DELİLLERİN DEĞERLENDİRİLMESİ VE GEREKÇE:
Dava, İİK’nun 67. Maddesi gereğince itirazın iptali istemine ilişkindir.
Mahkemece; davanın reddine karar verilmiş olu; hüküm davacı banka vekili tarafından istinaf edilmiştir.
İstinaf incelemesi 6100 sayılı HMK’nın 355. maddesindeki düzenleme gereğince, istinaf dilekçesinde belirtilen nedenler ve kamu düzenine aykırılık bulunup bulunmadığı hususlarıyla sınırlı olarak inceleme yapılmıştır.
Dosya kapsamına, kararın dayandığı delillerle, yasaya uygun gerektirici nedenlere, delillerin takdirinde bir isabetsizlik bulunmamasına ve ileri sürülen istinaf sebepleri dikkate alındığında mahkemenin vakıa ve hukuki değerlendirmesinde usul ve esas yönünden yasaya aykırılık bulunmamasına, hükme esas alınan bilirkişi raporunun denetime elverişli ve hüküm kurmaya yeterli olmasına, davaya konu gayrinakdi çek alacağının, çek koçanının davalı şirkete teslim edildiğinin ve çek yasal sorumluluk tutarlarının üçüncü kişilere ödendiğinin kanıtlanamamasına, davalı şirketin davacı banka nezdinde doğrudan borçlanma sistemi hesabında yeterli bakiye bulunmasına rağmen davacı banka tarafından davalı şirketin kredi hesabının kullanılması sonucu faiz işletilmesinin yerinde bulunmamasına göre, HMK.nun 355. maddesi uyarınca kamu düzenine ilişkin konularda da kararın esasına etkili bir aykırılık bulunmaması nazara alınarak, davacı vekilinin istinaf sebepleri yerinde görülmediğinden, istinaf başvurusunun esastan reddine karar verilerek aşağıdaki şekilde hüküm kurulmuştur.

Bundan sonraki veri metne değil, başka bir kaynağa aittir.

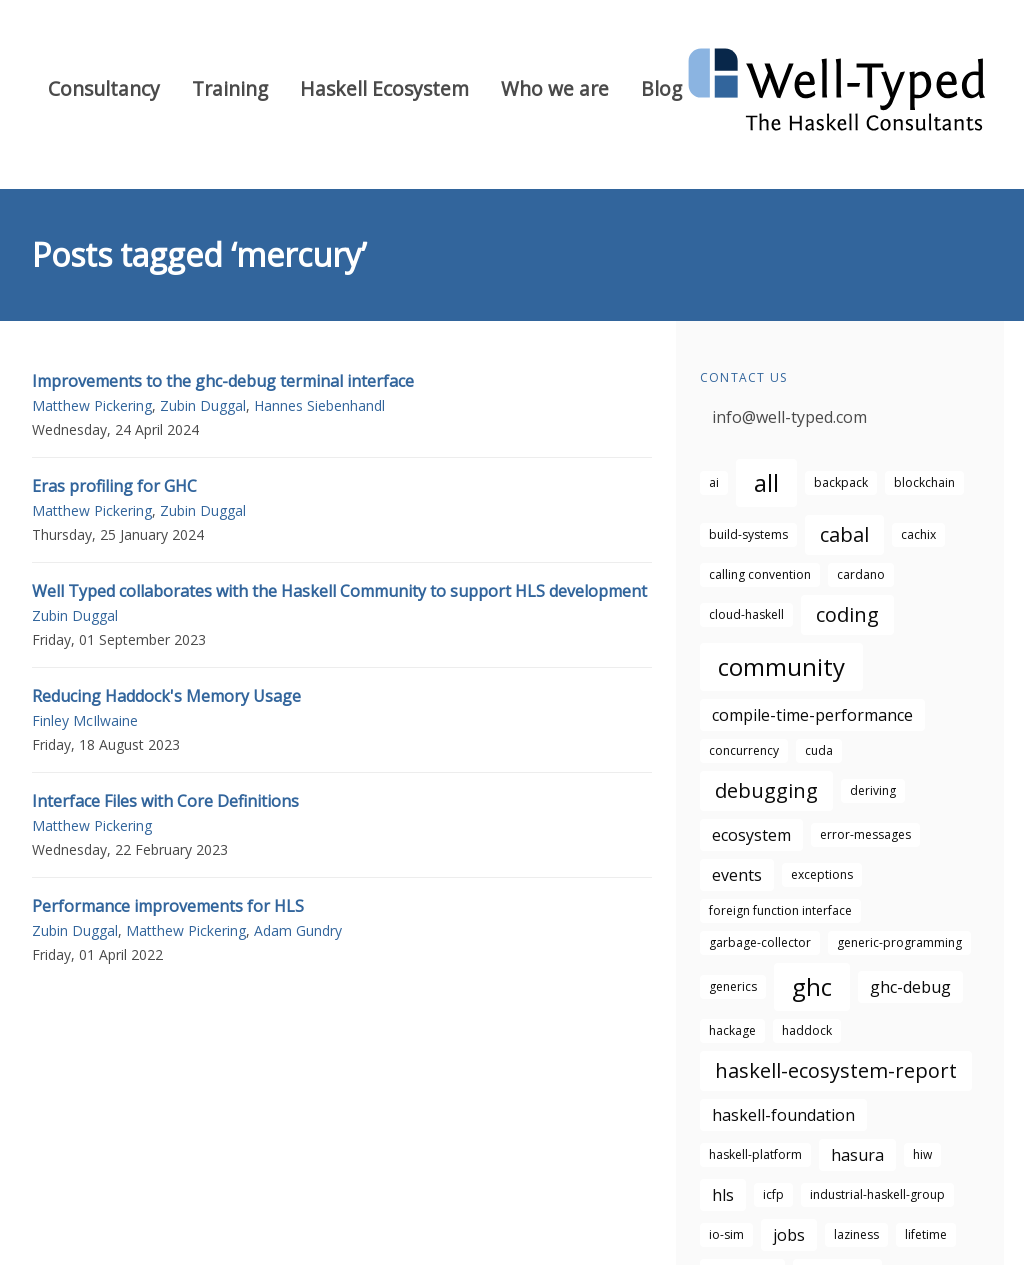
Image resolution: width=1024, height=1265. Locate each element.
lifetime (926, 1234)
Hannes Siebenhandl (319, 405)
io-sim (726, 1234)
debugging (766, 790)
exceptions (822, 874)
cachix (918, 534)
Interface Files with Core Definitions (165, 801)
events (737, 875)
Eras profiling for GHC (114, 486)
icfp (773, 1194)
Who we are (555, 88)
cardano (861, 574)
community (781, 666)
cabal (844, 534)
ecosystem (751, 835)
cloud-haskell (746, 614)
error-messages (865, 834)
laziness (856, 1234)
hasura (857, 1155)
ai (714, 482)
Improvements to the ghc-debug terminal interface (223, 381)
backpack (841, 482)
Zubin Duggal (203, 405)
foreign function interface (780, 910)
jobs (789, 1235)
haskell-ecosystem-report (836, 1070)
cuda (819, 750)
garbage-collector (760, 942)
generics (733, 986)
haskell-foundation (783, 1115)
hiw (922, 1154)
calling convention (760, 574)
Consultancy (104, 88)
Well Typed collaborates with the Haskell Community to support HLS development (339, 591)
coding (847, 614)
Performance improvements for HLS (168, 906)
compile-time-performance (812, 715)
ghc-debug (910, 987)
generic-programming (899, 942)
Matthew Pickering (92, 405)
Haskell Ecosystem (384, 88)
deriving (873, 790)
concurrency (744, 750)
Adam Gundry (298, 930)
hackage (732, 1030)
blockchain (924, 482)
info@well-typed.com (789, 417)
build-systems (748, 534)
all (766, 482)
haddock (807, 1030)
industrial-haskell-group (877, 1194)
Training (230, 88)
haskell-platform (755, 1154)
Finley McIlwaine (85, 720)
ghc (812, 986)
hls (723, 1195)
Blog (661, 88)
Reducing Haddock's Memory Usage (166, 696)
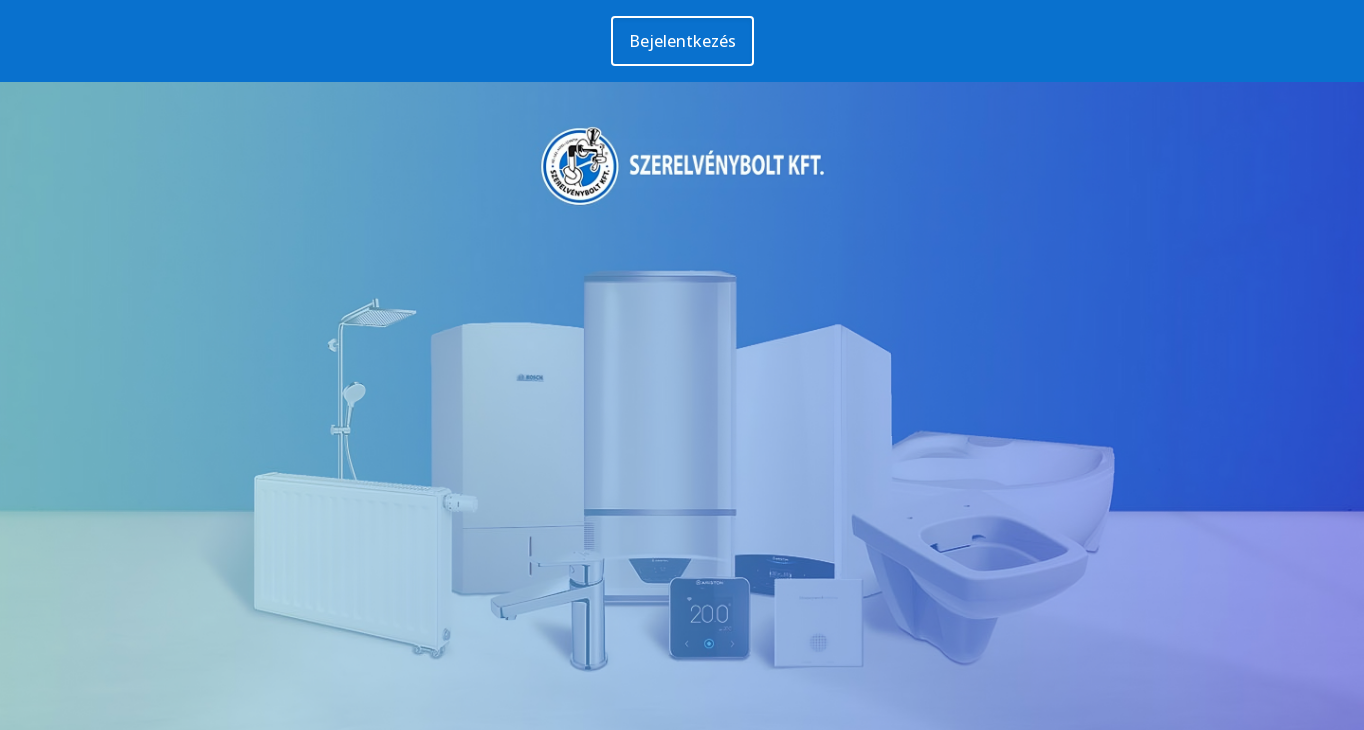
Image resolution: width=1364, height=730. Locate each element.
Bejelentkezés (682, 41)
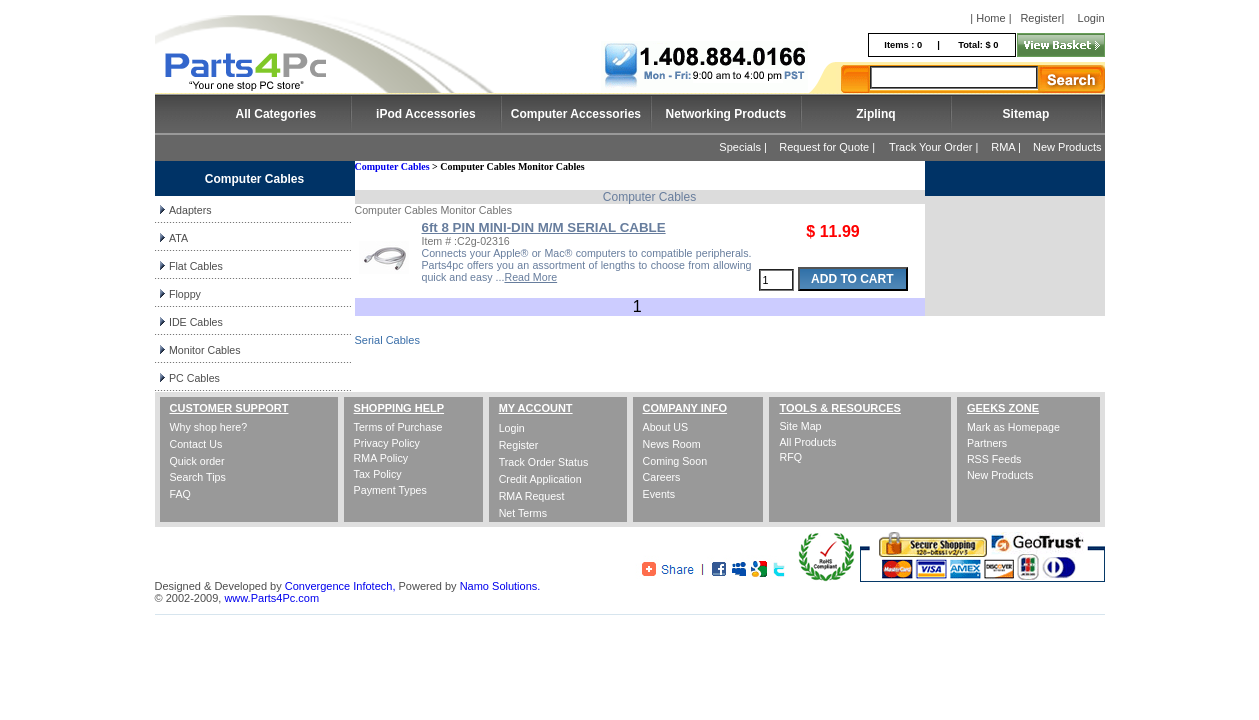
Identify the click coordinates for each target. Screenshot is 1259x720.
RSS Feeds (994, 459)
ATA (178, 238)
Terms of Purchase (398, 427)
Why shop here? (209, 427)
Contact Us (196, 444)
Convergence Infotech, (340, 586)
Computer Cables (392, 166)
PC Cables (194, 378)
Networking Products (726, 114)
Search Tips (198, 477)
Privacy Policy (387, 443)
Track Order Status (544, 462)
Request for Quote (824, 147)
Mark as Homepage (1013, 427)
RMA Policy (381, 458)
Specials (740, 147)
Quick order (197, 461)
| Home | (990, 18)
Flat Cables (196, 266)
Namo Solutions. (500, 586)
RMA (1003, 147)
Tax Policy (378, 474)
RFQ (790, 457)
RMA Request (532, 496)
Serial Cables (387, 340)
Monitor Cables (205, 350)
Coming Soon (675, 461)
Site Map (800, 426)
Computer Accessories (576, 114)
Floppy (185, 294)
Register (1040, 18)
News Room (672, 444)
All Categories (276, 114)
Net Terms (523, 513)
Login (1091, 18)
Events (659, 494)
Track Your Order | (935, 147)
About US (666, 427)
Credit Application (540, 479)
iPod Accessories (426, 114)
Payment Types (390, 490)
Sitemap (1026, 114)
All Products (807, 442)
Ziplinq (875, 114)
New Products (1067, 147)
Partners (987, 443)
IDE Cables (196, 322)
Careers (662, 477)
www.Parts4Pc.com (271, 598)
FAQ (180, 494)
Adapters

H Ü K Ü M: Gerekçesi yukarıda açıklandığı üzere;
1-Davacı vekilinin İzmir 2. Asliye Ticaret Mahkemesinin 15/10/2019 Tarihli 2018/1079 Esas ve 2019/1126 Karar sayılı kararına yönelik istinaf itirazlarının HMK’nın 353/1-b.1. maddesi gereğince ESASTAN REDDİNE,
2-İSTİNAF AŞAMASINDA; davacıdan alınması gereken 80,70 TL istinaf karar harcından peşin alınan 44,40 TL’nin mahsubu ile eksik kalan 36,30 -TL’nin davacıdan alınarak Hazineye gelir kaydına (harç işlemlerinin ilk derece mahkemesince yerine getirilmesine),
3-Davacı tarafından yapılan istinaf yargılama giderlerinin kendileri üzerinde bırakılmasına,
4-HMK 333.maddesi uyarınca karar kesinleştiğinde varsa taraflarca yatırılan gider avansından kullanılmayan bakiyenin yerel mahkemece hesaplanarak ilgili olduğu tarafa iadesine,
5-İstinaf incelemesi duruşmasız yapıldığından vekalet ücretine hükmedilmesine yer olmadığına,
6-Kararın taraflara tebliği, kesinleştirme, harç ve gider avansı işlemlerinin ilk derece mahkemesince yerine getirilmesine,
Dair; dosya üzerinden yapılan inceleme neticesinde HMK’nın 362/1-a maddesi gereğince miktar itibariyle kesin olmak üzere 10/11/2022 tarihinde oy birliği ile karar verildi.